Velocity drops. Small changes become negotiations. Workarounds replace understanding. You realise that decisions are being optimised for contractual safety rather than business outcomes. Innovation dries up, except for what can be safely branded as innovation without threatening the delivery model.
By the time this becomes visible to leadership, you are already in trouble. You have missed out on years of engagement, learning and organic innovation. The people who cared deeply about your systems and customers are gone. What remains is a brittle, over constrained estate that nobody fully understands, including the people being paid to run it.
You now have a basket case to fix, under pressure, with fewer options than before. The short term cost savings have been repaid many times over in lost opportunity, lost capability and lost time. This is not a failure of execution.
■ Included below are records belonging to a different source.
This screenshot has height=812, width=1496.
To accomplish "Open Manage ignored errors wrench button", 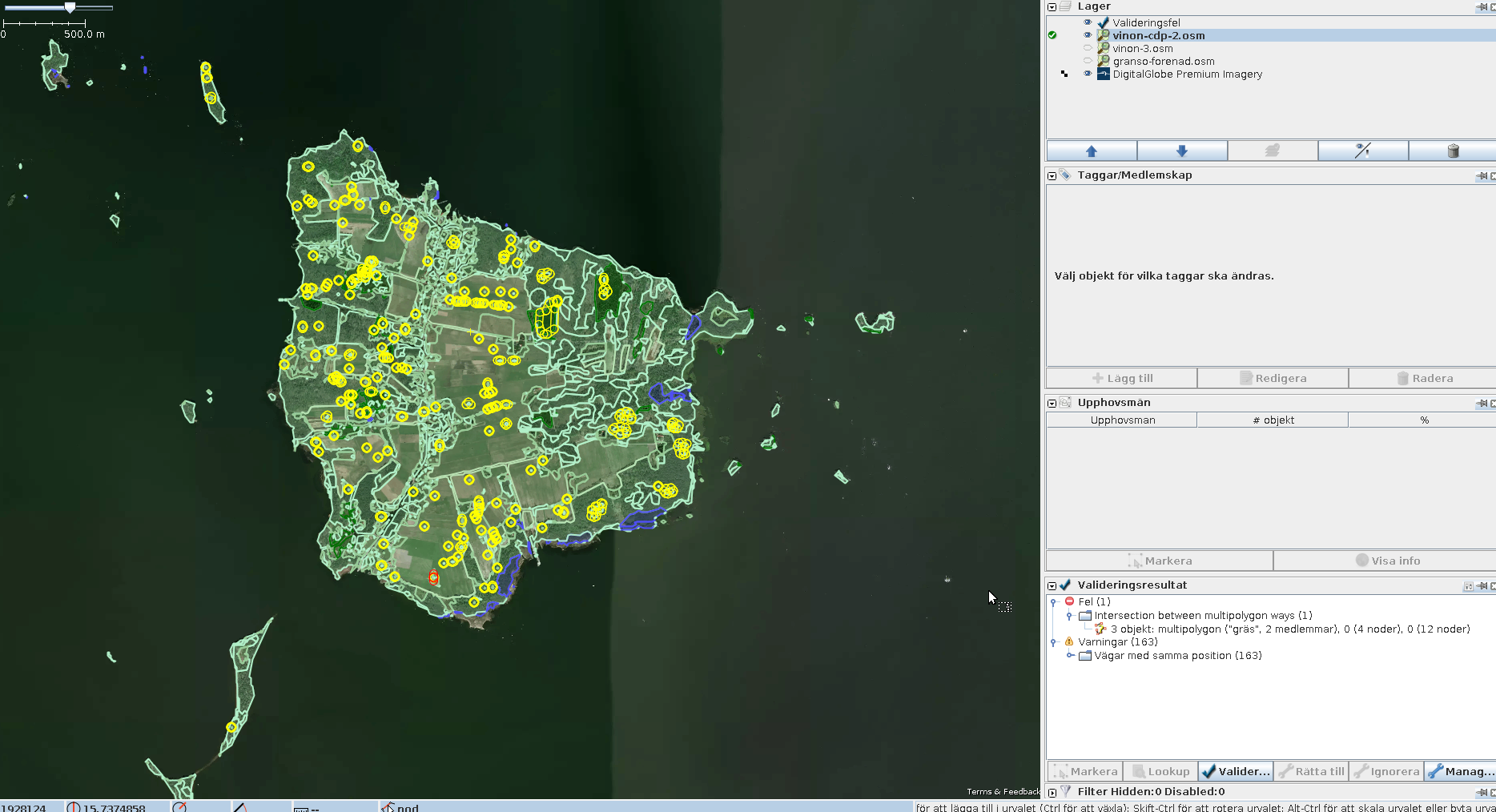I will point(1459,771).
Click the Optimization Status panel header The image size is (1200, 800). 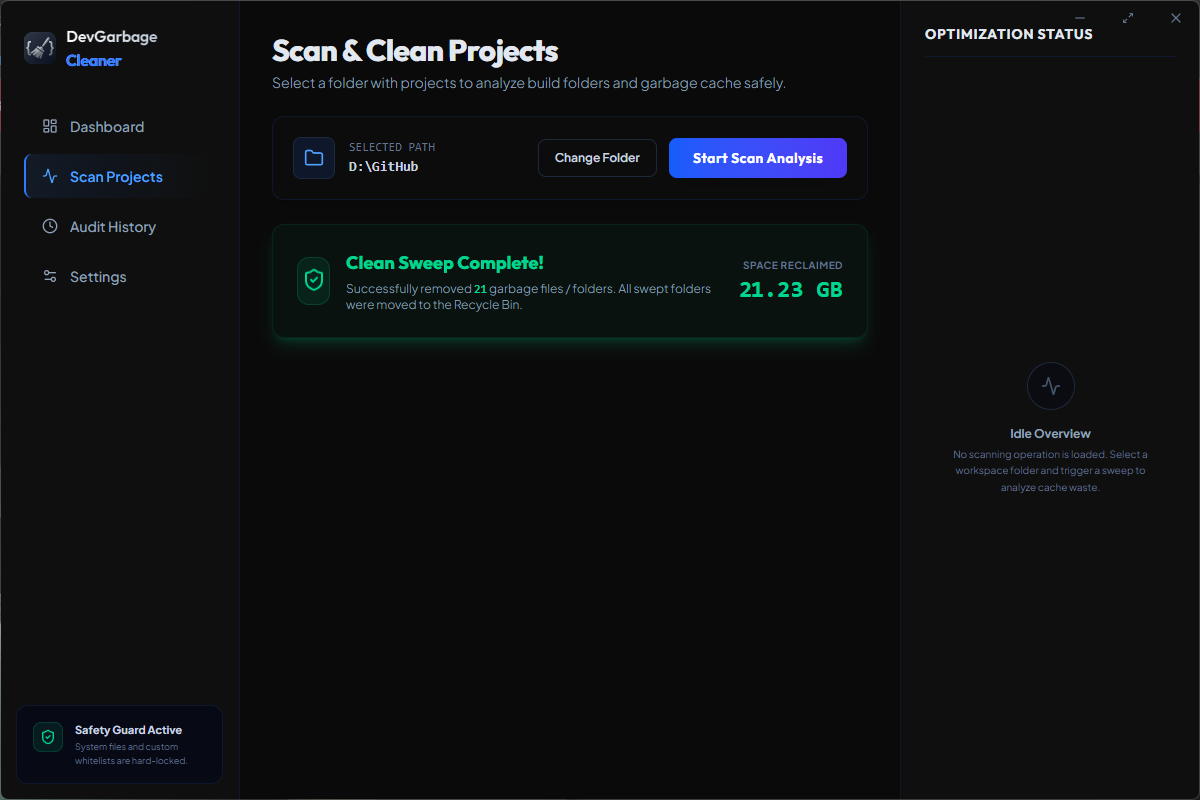point(1009,34)
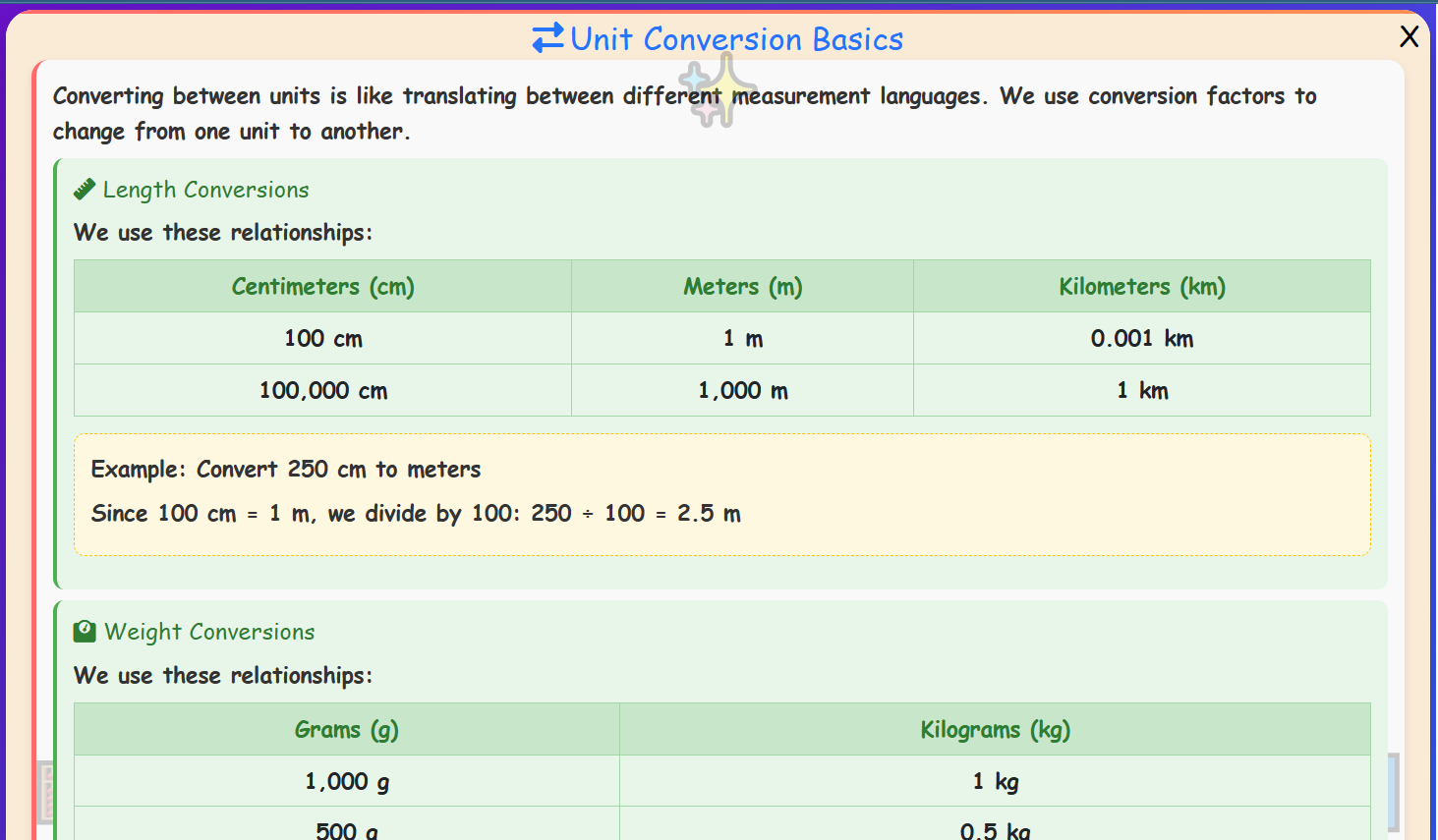This screenshot has height=840, width=1438.
Task: Close the Unit Conversion Basics dialog
Action: 1409,36
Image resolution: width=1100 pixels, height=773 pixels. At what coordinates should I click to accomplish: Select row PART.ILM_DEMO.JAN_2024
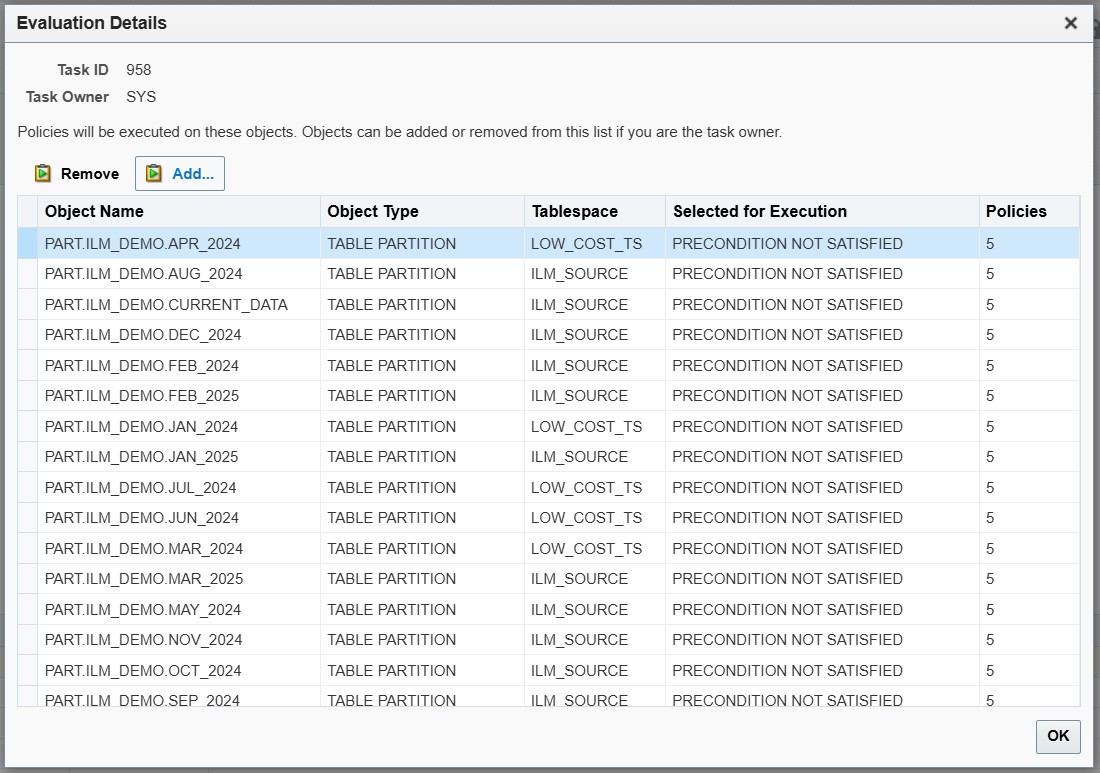142,427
It is the predictable outcome of trying to play an infinite game using finite tools.
9. Conclusion: Embrace the Reality of the Infinite Game
In the end, the frustration we feel with technology, the slowness, cost, complexity, risk, and the urge to outsource it all, is a symptom of a deeper mismatch between the type of game we are playing and the mindset we bring to it. In business and technology there is no final victory, no stable “end-state” where we can declare ourselves done and walk away. We are participating in an infinite game — one where the objective isn’t to “win once” but to remain in the game, continuously adapting, learning, and advancing.
Finite tools like contracts, SLAs, RFPs, tightly bounded outsourcing arrangements, are not evil in themselves. They work well inside a finite context where boundaries, rules and outcomes are clear. But when we try to impose them onto something that has no finish line, we almost guarantee friction, misalignment, and eventual stagnation. The irony is that in trying to control uncertainty, we inadvertently kill the very flexibility and innovation that keep us relevant.
The real lesson is not to avoid complexity, but to embrace the infinite nature of what we’re doing. Technology isn’t a project you finish, it’s a landscape you navigate. Outsourcing may shift certain operational burdens, but it doesn’t transfer the necessity to learn, to iterate, to confront ambiguity, or to sustain competitive advantage. Those remain firmly in your hands.
So if there is a single strategic takeaway, it is this:
Stop looking for an end. Start building a rhythm. Deliver value early. Learn fast. And keep forging ahead.
That is how you thrive not just in technology, but in any domain where the game has no end.